» Working data
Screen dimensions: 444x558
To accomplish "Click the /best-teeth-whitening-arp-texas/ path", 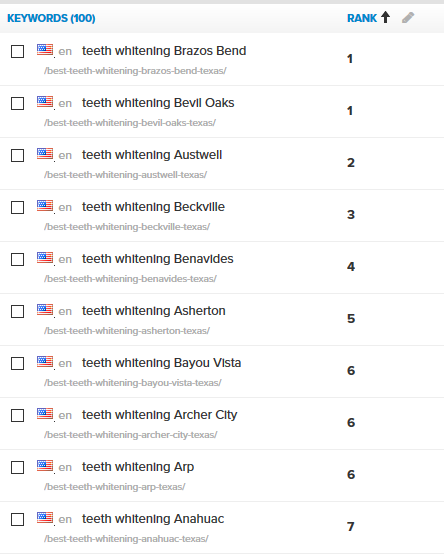I will point(115,486).
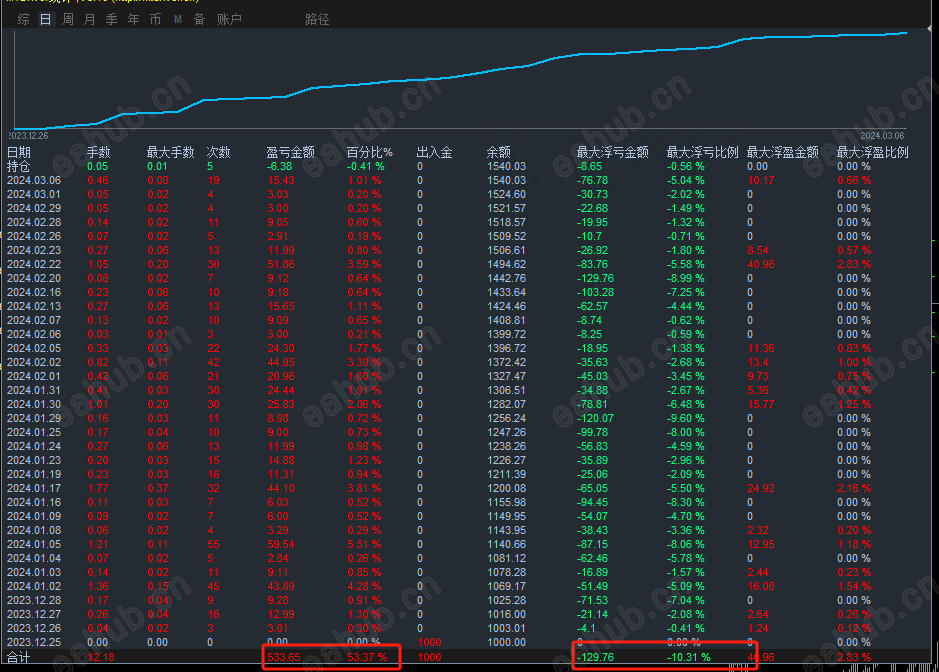Open the 币 currency tab
Image resolution: width=939 pixels, height=672 pixels.
pos(155,19)
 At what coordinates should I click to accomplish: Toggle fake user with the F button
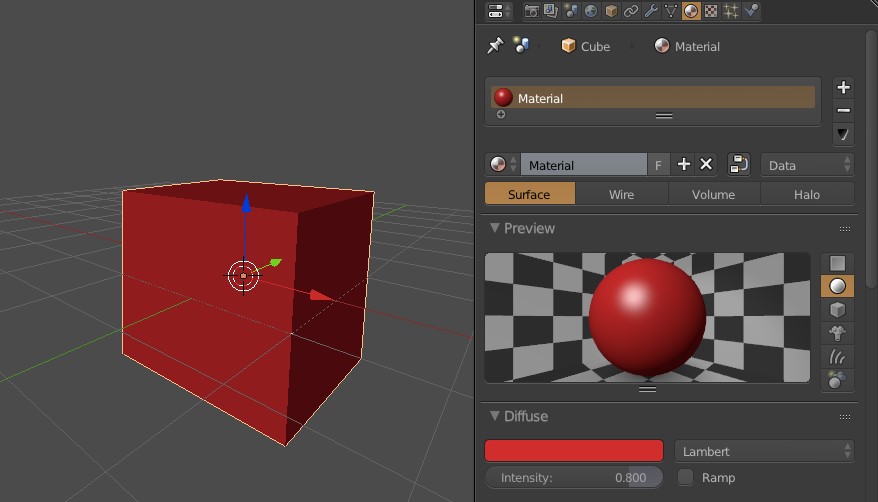(658, 165)
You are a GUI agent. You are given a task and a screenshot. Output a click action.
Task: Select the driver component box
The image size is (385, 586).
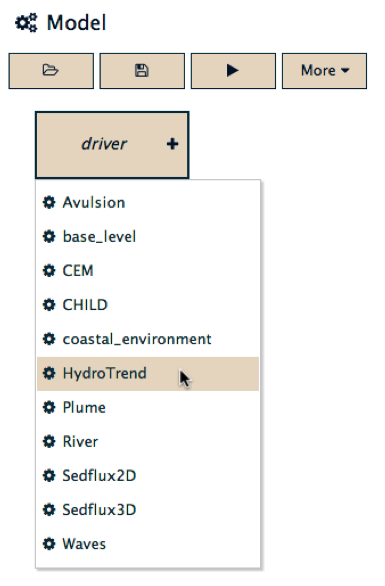coord(112,145)
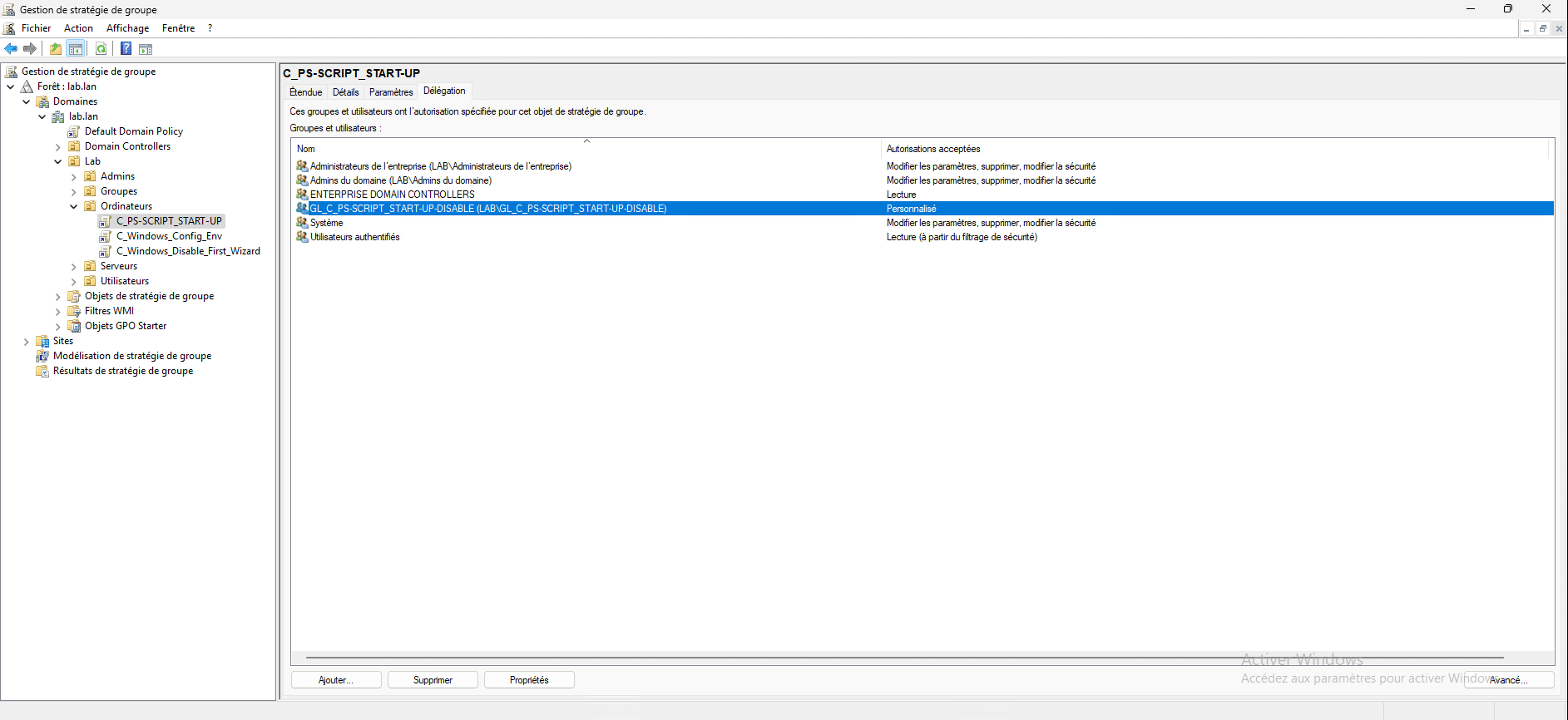Screen dimensions: 1568x720
Task: Toggle the show/hide action pane icon
Action: [x=146, y=49]
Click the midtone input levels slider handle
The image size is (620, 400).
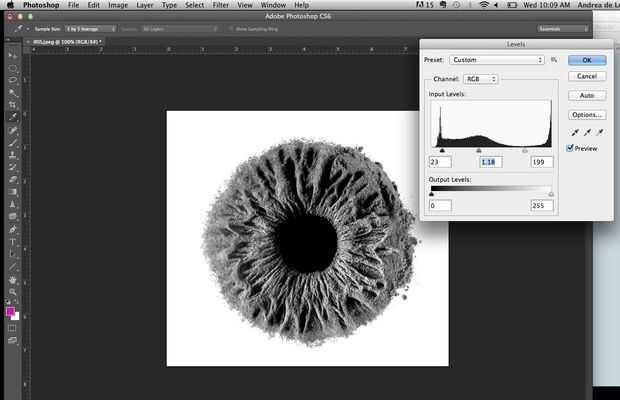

» Requirements
Quote every line of the listing from the line containing "At what coordinates" down to the end, omitting the pictures.

» Expected output
 At what coordinates should I click to accomplish: Toggle fake user with the F button
(658, 165)
You are a GUI agent. You are given a task and a screenshot. Output a click action.
Task: Select the driver component box
The image size is (385, 586).
coord(112,145)
Screen dimensions: 1568x720
Task: Toggle the show/hide action pane icon
Action: [x=146, y=49]
Click the midtone input levels slider handle
The image size is (620, 400).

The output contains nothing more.